Four years have passed since Oxford Mayor Leon Smith announced a Sam’s Club was moving to the site. Though not a single hour of construction has taken place there, officials say a Sam’s Club is still coming.
But not for a while. The sluggish economy and the presidential election could keep the retail chain from coming anytime soon, officials and experts say.
Bill Wertz, spokesman for Wal-Mart, which owns Sam’s Club, said Monday the Oxford site had not been abandoned.
“We do have an interest in that area, that property,” Wertz said. “We’re working on plans for it but the timing is uncertain.”
Wertz said he did not know why construction at the site has been delayed for so long.
“It’s typical to have a number of projects in the planning stage, and it depends on the investment capital budget each year on which project moves first,” Wertz said. “It’s not necessarily tied to the economy.”
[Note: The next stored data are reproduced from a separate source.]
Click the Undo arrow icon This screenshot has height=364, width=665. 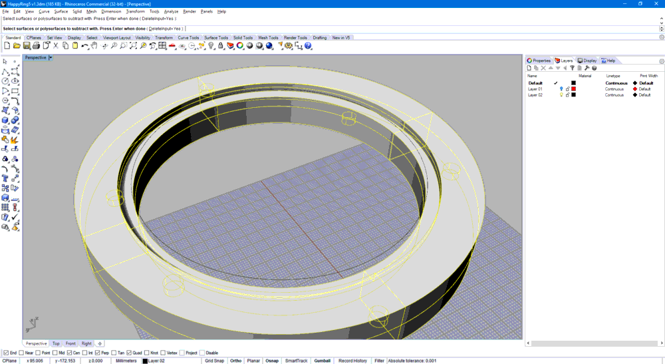(84, 46)
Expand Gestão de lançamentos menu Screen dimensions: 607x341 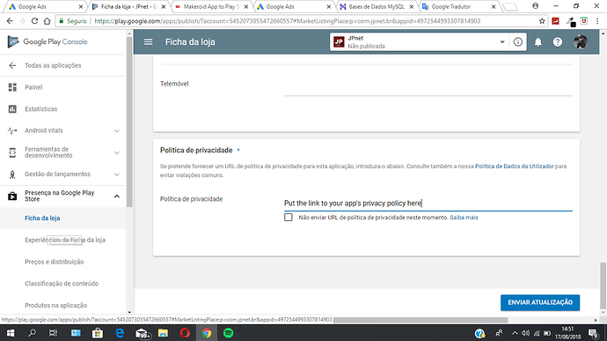pyautogui.click(x=117, y=174)
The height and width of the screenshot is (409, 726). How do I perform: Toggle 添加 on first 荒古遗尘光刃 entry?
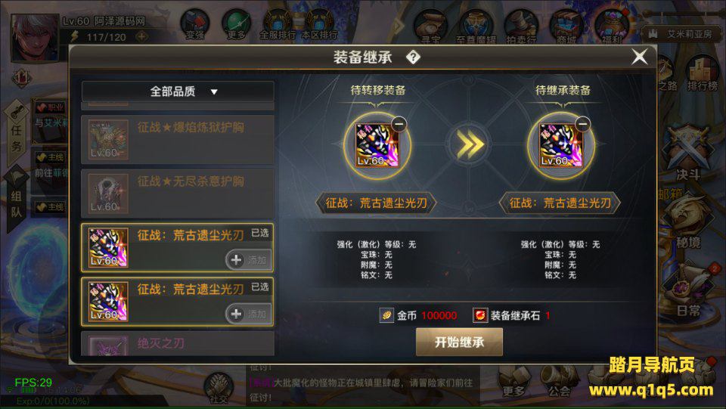[249, 260]
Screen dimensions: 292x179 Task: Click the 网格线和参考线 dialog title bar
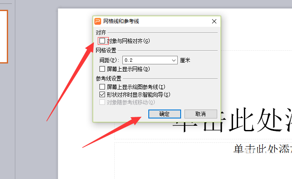(156, 21)
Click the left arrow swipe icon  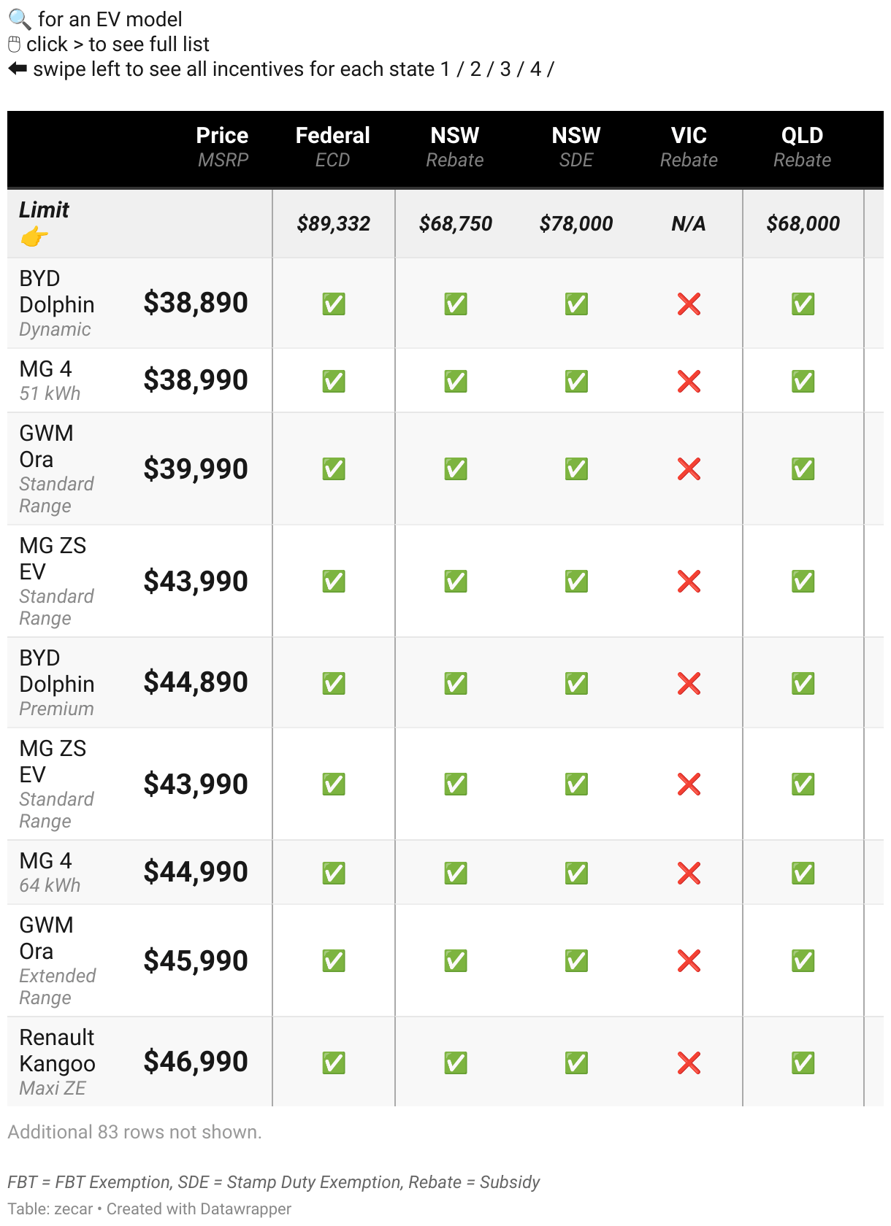[x=18, y=69]
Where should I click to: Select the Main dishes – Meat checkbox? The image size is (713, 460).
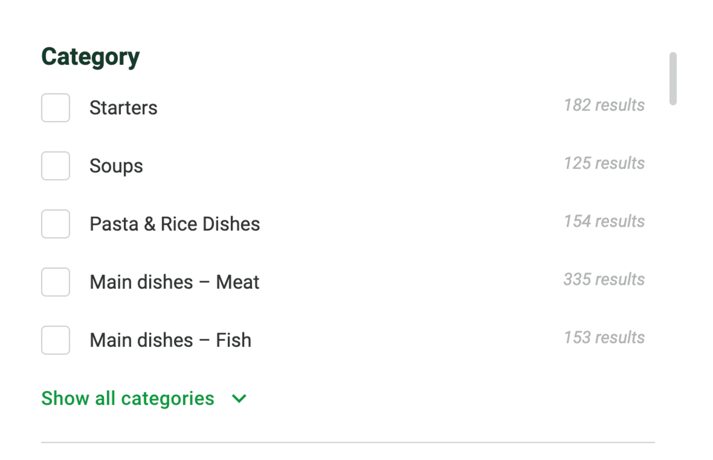point(56,282)
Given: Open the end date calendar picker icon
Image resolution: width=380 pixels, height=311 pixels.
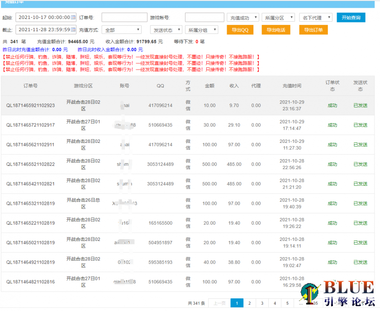Looking at the screenshot, I should coord(73,30).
Last year, a former Wal-Mart spokesman, Glen Wilkins, told The Star that the company was waiting for more improvement in the sagging economy, which in recent years has hurt small business, among others.
That matters to Sam’s Club, a chain of membership-only retail and warehouse clubs where people can buy products in bulk, because small businesses make up much of its customer-base.
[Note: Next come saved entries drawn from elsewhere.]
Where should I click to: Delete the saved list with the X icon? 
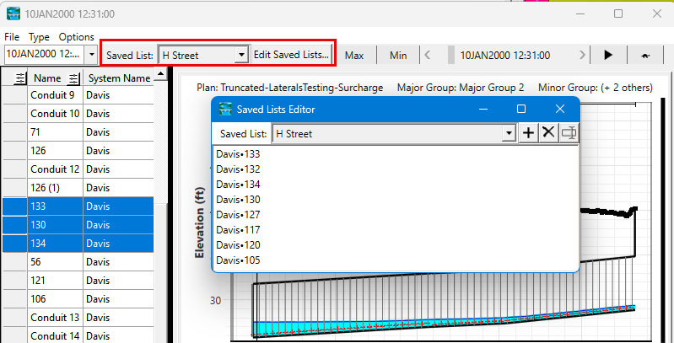click(548, 133)
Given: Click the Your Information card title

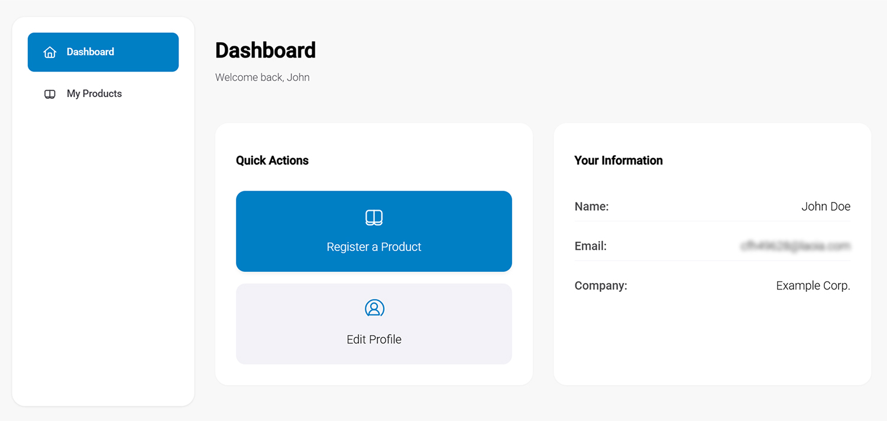Looking at the screenshot, I should tap(618, 160).
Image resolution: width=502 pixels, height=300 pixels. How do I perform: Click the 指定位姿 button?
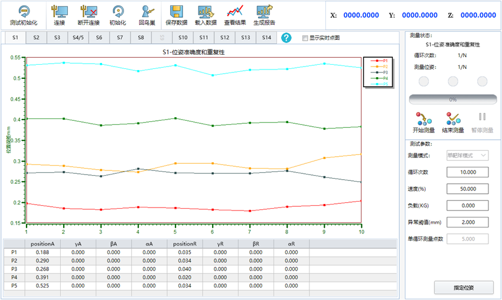tap(464, 288)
“They do market to small business but to general consumers as well,” said Brent Cunningham, associate professor of marketing at Jacksonville State University.
Many big-box retailers in the last few years like Wal-Mart’s stores have been reining in expansion efforts because of the recession, Cunningham said, which hit in 2008.
“They are not spending money,” Cunningham said. “But I don’t see them canceling the project all together – it’s just on hold – they just don’t want to give out a completion date so they won’t be tied to it.”
Fred Denney, Oxford city project manager, said he has not heard anything from Wal-Mart concerning possible cancellation of the project.
“They own the property … they’ve got a big investment there,” Denney said.
Wertz also acknowledged that Wal-Mart owns the Oxford property.
While Wal-Mart and Sam’s Club have taken hits in recent years, this year they have reported some improvement. According to Wal-Mart’s second quarter numbers, the company’s consolidated sales increased 4.5 percent from the same period last year.
Political uncertainty has kept Sam’s Club from initiating construction this past year, Denney conjectured, because businesses want to have a better idea of where the economy is headed — and who is leading it — before they make firm plans.
“I feel like after the election, things will turn around,” Denney said, referring to the upcoming presidential election.
Cunningham agreed that politics might be factoring in Wal-Mart’s current business strategy.
“I think things will be freed up after the election,” Cunningham said. “There will be some certainty in the market once the election is over and that will lead them to a decision.”
The controversy surrounding a possible American Indian mound near the Oxford site might have also caused Wal-Mart to delay the project, Cunningham added. After the Sam’s Club was announced, the city of Oxford began digging up dirt at the base of the mound for the project site – until complaints about the mound possibly being an ancient Indian burial site forced the city to halt the digging.
Wal-Mart has previously denied that the delay of the Sam’s Club construction was a result of the controversy.
Still, earlier this year, the city finished an agreement with an Oklahoma Indian tribe to relocate stones atop the mound to another site, thereby removing any further controversy about the area.
“Wal-Mart was associated with that development, they may have wanted to distance themselves,” Cunningham said. “But now that things have settled, they could start construction back.”